Il pousse un profond soupire.

- Nous avons tous peur. Nous ignorons où tout cela va nous mener. Nous avons tous laissé derrière nous quelqu'un que nous aimons.

Je pense à ce qu'il m'a dit ce matin même.

- Une soeur...

Son visage s'attriste.

- Oui, une soeur.

Mais qu'est ce que je suis en train de faire. Le Commandant est un ennemi, et je suis en train de fraterniser avec lui. Comme s'il lisait dans mes pensées il ajoute :

- Une fois l'uniforme enlevé, que reste-t-il au bout du compte? De simples humains, manipulés par plus puissant qu'eux. Ont-ils envie de faire la guerre? Pour certains d'entre eux c'est le cas. Mais pour beaucoup ils le font parce qu'on ne leur a pas laissé le choix. Savez-vous ce qui arrivent aux couards Fraulein ?

Je deglutis avec peine et souffle tout bas:

- Ils sont exécutés.

- C'est ça...Ils sont fusillés par ce que la peur a eu raison d'eux. Nous ne sommes que des humains, que nous soyons français ou allemands.

Il attend quelque instant avant de s'en aller, me laissant à mes réflexions.

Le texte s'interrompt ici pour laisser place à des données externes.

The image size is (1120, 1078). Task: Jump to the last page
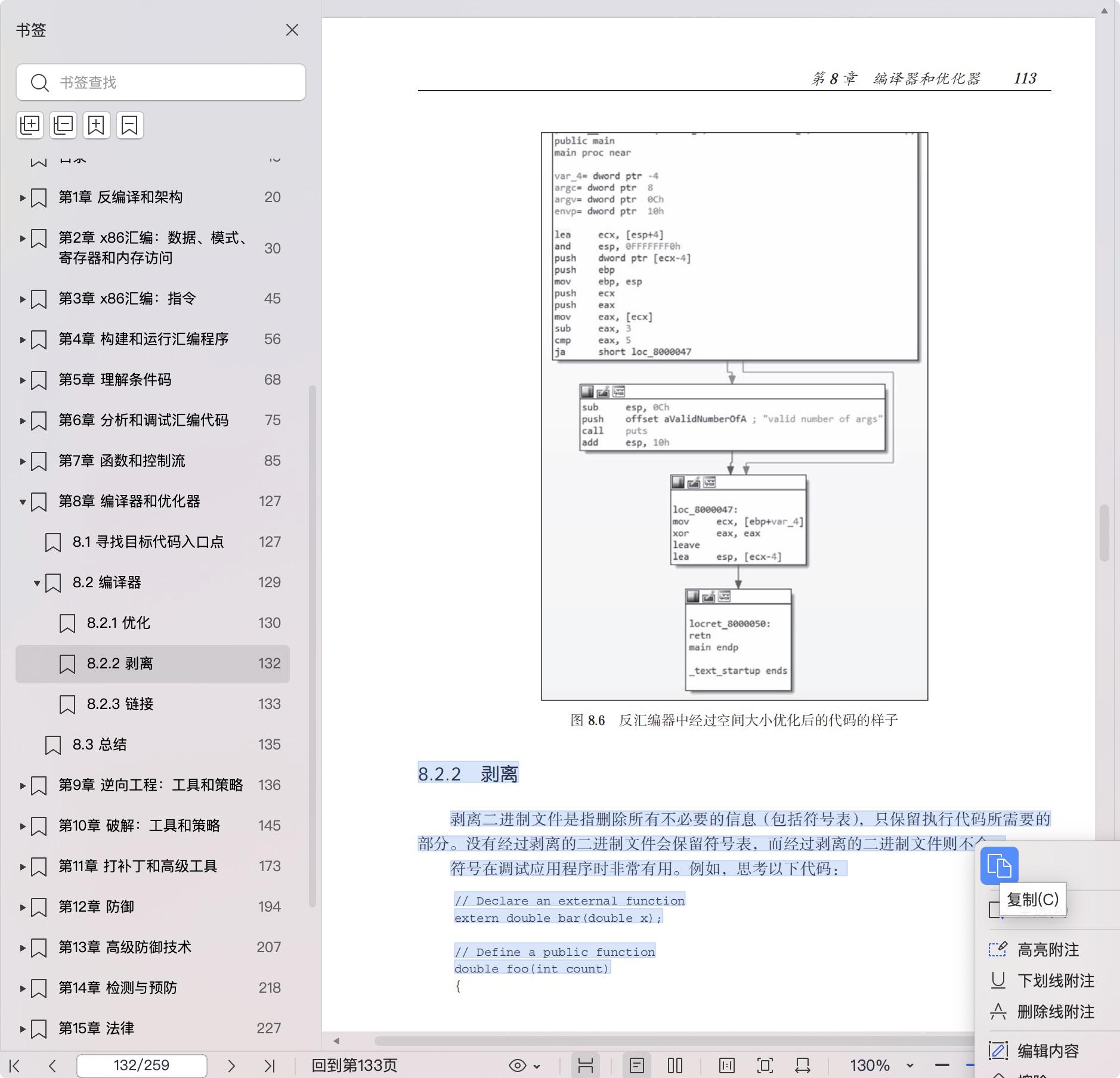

Ce matin, ce sont des hurlements qui me réveillent accompagnés d'un chant dur. Lorsque je sors je vois avec horreur qu'ils chantent l'hymne national allemand en vénération pour le drapeau pavoisant sur notre ferme. Intérieurement je me promets que je ne les laisserais pas faire. Le Commandant Ludwig l'a lui même dit hier soir: certaines personnes aiment faire la guerre, et le Colonel Ulrich en fait partie. Je croise le regard de ce dernier qui hausse un sourcil. Je rentre, plus en colère que jamais. On ne pose pas de drapeau sur ma maison, jamais. Une fois la colère quelque peu dissipée, j'entreprends d'arroser mon potager. Certaines feuilles sont jaunies et les plantes semblent mourir. Je ne comprends pas pourquoi, je les arrose soigneusement deux fois par jour. Je reste devant mes plants, dépitée. Un groupe de jeunes soldats ricanent dans mon dos. Si les cerveaux pouvaient se cultiver en terre, je n'hesiterais pas à leur mettre la tête dedans.

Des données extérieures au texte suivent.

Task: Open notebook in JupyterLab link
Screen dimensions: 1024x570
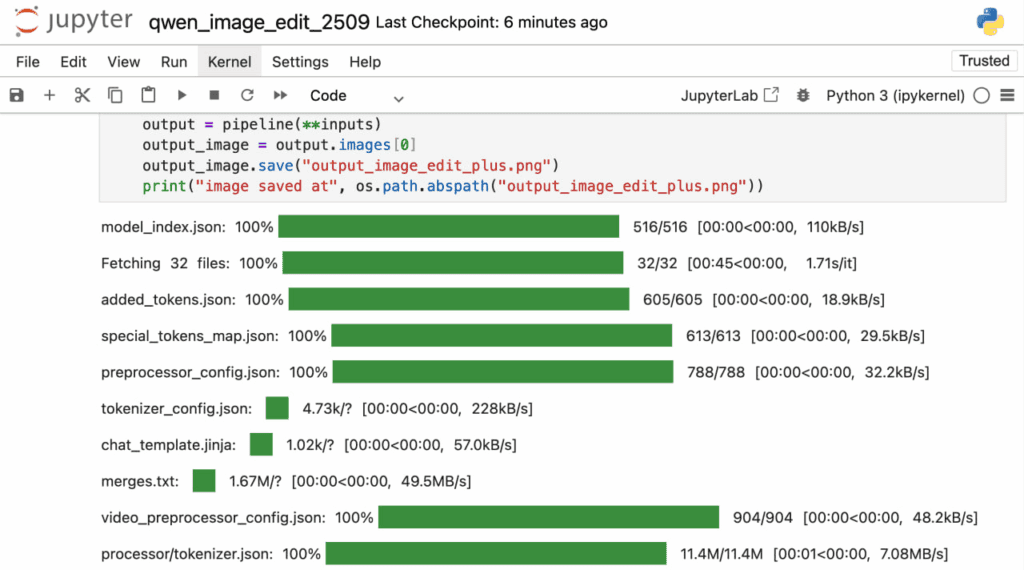Action: point(730,96)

Je me lance dans la confection de savons, nous n'en avons presque plus et il diminue à une vitesse folle. Il me manque de la résine. Aussi, je prends mon vélo pour aller en acheter au village. La distance n'est pas très longue, mais le soleil est accablant, je regrette de ne pas avoir emmené de chapeau pour me couvrir.

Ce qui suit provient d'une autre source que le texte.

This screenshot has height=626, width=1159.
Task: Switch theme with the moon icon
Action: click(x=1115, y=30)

     Je sors de la droguerie avec juste ce qu'il me faut, même si à mes yeux cela a coûté bien trop cher. Un jeune garçon me bouscule en me mettant dans les mains un feuillet plié en deux. Je le regarde s'enfuir. A peine le papier ouvert je le referme aussitôt. Je n'ai pas vraiment eu le temps de voir ce qu'il y avait dessus mais une chose est sûr, ce garçon n'aimerait pas être pris avec ces papiers dans la main. Je contourne la fontaine, ma résine sous le bras, pour m'enfoncer sans le cimetière derrière l'église. Je m'agenouille près d'une tombe en guise d'alibi et déplie la feuille. On y voit un Allemand, toutes dents dehors en train de dévorer une femme encore vivante portant dans sa main le drapeau français. Je réprime un frisson. Je ne sais pas quoi faire de ce fusiller bien trop encombrant. Je ne peux tout de même pas le ramener chez moi, ce serait bien trop dangereux. Aussi je la plie en quatre avant de la glisser sous une pierre non loin de là. Lorsque j'attache mon paquet à l'arrière de mon vélo mes mains tremblent. Je ne parviens pas à à calmer les battements effrénés de mon coeur.